* [REQUIRED ACTION] Given the material below, output exactly the lines from the line with "Where should I click to: Click the 搜索" to the line with "the same over", both ends included, and no other lines.

[[ LISTED RECORDS, beginning ]]

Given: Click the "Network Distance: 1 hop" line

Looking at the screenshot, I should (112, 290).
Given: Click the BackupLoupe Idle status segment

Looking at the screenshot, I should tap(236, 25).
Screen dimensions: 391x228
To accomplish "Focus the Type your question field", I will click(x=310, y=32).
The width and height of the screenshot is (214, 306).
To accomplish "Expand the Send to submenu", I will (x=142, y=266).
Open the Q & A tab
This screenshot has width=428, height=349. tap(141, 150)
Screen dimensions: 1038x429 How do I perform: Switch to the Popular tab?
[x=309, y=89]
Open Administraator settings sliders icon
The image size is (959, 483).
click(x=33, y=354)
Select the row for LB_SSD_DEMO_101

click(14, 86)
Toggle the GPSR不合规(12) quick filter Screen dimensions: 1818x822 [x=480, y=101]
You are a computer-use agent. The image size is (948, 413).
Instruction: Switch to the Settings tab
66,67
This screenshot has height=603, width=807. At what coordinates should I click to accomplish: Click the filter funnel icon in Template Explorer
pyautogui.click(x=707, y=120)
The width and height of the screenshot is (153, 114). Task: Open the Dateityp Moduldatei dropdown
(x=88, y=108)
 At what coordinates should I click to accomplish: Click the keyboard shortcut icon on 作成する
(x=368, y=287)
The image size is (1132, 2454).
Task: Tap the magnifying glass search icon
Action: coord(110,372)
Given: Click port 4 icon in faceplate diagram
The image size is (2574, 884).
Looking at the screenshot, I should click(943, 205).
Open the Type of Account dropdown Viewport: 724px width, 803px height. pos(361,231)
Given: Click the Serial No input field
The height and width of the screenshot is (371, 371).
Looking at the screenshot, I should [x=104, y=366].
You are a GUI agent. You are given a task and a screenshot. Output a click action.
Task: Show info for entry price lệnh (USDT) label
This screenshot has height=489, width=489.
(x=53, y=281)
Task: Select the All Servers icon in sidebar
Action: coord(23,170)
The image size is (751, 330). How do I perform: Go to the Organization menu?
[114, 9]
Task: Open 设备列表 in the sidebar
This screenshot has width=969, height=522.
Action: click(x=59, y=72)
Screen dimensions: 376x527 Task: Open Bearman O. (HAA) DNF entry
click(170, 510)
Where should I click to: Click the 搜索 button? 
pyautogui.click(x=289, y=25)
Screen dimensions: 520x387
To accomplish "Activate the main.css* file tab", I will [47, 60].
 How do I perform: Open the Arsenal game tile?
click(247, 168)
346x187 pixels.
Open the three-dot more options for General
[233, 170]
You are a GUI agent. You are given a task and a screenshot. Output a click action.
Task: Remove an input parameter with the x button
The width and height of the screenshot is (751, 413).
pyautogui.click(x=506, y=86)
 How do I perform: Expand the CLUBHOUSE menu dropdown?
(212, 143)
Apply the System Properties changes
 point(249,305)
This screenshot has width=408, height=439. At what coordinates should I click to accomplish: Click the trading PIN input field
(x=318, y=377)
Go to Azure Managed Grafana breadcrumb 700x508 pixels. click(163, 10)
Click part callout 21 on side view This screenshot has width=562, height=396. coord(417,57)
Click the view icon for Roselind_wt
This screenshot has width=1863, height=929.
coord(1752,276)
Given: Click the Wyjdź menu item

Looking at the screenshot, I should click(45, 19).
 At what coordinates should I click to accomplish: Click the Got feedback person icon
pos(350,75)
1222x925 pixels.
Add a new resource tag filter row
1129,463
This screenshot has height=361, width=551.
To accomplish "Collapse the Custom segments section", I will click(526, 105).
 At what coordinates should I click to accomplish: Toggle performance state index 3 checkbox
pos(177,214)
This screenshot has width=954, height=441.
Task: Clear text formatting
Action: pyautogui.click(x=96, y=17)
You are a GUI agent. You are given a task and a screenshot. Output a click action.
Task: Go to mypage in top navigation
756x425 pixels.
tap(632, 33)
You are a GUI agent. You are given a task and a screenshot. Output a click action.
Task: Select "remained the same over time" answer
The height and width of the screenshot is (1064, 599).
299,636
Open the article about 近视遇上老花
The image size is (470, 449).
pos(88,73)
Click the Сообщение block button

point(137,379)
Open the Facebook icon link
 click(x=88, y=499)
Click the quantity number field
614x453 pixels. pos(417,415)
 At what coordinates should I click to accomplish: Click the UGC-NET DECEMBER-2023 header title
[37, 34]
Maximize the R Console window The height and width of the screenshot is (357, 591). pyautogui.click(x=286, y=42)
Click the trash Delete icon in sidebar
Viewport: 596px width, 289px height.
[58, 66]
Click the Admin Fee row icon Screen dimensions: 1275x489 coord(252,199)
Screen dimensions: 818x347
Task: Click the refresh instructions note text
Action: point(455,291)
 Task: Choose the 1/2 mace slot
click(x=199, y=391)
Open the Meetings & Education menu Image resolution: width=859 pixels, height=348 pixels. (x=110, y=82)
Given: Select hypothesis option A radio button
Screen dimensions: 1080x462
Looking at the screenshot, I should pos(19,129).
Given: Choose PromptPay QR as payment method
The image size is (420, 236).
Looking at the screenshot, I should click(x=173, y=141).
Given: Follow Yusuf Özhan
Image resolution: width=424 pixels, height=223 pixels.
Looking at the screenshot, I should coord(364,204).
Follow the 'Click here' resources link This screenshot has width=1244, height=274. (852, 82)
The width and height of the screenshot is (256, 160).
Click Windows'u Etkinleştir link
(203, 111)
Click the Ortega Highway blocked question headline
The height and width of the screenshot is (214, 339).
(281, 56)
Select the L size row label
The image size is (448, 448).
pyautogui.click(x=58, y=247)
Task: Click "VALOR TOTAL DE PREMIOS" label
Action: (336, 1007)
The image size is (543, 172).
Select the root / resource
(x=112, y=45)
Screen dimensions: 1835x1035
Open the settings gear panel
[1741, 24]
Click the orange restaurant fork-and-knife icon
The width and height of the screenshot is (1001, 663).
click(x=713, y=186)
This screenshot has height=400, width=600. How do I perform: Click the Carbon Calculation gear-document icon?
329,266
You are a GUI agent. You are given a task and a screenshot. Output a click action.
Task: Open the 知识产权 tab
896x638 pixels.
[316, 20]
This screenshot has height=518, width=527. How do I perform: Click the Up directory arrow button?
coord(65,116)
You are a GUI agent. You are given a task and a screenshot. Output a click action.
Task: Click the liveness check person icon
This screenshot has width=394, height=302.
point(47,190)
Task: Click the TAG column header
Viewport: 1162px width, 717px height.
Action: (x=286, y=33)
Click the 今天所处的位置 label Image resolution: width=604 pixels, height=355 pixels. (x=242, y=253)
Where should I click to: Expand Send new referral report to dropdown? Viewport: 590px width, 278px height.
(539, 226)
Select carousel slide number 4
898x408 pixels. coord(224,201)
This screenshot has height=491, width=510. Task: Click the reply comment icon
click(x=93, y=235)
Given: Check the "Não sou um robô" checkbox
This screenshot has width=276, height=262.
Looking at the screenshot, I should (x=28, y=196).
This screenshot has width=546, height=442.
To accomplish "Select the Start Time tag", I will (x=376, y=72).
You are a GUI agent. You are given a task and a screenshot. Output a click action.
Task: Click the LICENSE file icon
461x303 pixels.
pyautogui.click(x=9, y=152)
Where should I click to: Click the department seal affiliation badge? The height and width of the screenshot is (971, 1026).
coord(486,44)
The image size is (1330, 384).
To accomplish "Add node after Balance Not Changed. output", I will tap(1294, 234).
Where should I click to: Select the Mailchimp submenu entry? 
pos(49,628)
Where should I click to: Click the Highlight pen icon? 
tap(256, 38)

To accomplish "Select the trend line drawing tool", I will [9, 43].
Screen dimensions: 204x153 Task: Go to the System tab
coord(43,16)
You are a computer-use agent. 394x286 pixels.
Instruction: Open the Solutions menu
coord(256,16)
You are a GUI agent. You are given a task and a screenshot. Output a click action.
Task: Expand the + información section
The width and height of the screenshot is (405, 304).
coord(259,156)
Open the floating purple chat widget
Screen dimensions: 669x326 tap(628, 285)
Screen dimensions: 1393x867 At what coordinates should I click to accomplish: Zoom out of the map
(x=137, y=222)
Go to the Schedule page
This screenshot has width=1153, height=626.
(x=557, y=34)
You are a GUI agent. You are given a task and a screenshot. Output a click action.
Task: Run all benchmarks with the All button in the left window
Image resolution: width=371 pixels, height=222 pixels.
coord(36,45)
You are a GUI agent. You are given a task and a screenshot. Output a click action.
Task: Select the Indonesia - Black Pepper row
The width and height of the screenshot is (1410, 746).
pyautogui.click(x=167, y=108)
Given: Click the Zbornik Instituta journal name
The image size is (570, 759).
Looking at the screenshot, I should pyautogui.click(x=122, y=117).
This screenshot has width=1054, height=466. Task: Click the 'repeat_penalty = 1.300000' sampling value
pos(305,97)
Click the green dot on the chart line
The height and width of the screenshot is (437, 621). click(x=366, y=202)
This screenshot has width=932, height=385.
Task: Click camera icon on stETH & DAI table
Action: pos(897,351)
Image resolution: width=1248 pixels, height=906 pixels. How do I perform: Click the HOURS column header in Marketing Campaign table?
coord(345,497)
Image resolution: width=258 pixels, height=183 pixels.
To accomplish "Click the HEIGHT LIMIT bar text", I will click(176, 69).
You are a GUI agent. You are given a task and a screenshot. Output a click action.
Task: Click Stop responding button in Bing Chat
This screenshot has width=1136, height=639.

[[ LISTED RECORDS, end ]]

* [RESPONSE]
Where should I click to: Click the 搜索 button? 
pyautogui.click(x=289, y=25)
Screen dimensions: 520x387
To accomplish "Activate the main.css* file tab", I will [47, 60].
 How do I perform: Open the Arsenal game tile?
click(247, 168)
346x187 pixels.
Open the three-dot more options for General
[233, 170]
You are a GUI agent. You are given a task and a screenshot. Output a click action.
Task: Remove an input parameter with the x button
The width and height of the screenshot is (751, 413).
pyautogui.click(x=506, y=86)
 How do I perform: Expand the CLUBHOUSE menu dropdown?
(212, 143)
Apply the System Properties changes
 point(249,305)
This screenshot has width=408, height=439. At what coordinates should I click to accomplish: Click the trading PIN input field
(x=318, y=377)
Go to Azure Managed Grafana breadcrumb 700x508 pixels. click(163, 10)
Click part callout 21 on side view This screenshot has width=562, height=396. coord(417,57)
Click the view icon for Roselind_wt
This screenshot has width=1863, height=929.
coord(1752,276)
Given: Click the Wyjdź menu item

Looking at the screenshot, I should click(45, 19).
 At what coordinates should I click to accomplish: Click the Got feedback person icon
pos(350,75)
1222x925 pixels.
Add a new resource tag filter row
1129,463
This screenshot has height=361, width=551.
To accomplish "Collapse the Custom segments section", I will click(526, 105).
 At what coordinates should I click to accomplish: Toggle performance state index 3 checkbox
pos(177,214)
This screenshot has width=954, height=441.
Task: Clear text formatting
Action: pyautogui.click(x=96, y=17)
You are a GUI agent. You are given a task and a screenshot. Output a click action.
Task: Go to mypage in top navigation
756x425 pixels.
tap(632, 33)
You are a GUI agent. You are given a task and a screenshot. Output a click action.
Task: Select "remained the same over time" answer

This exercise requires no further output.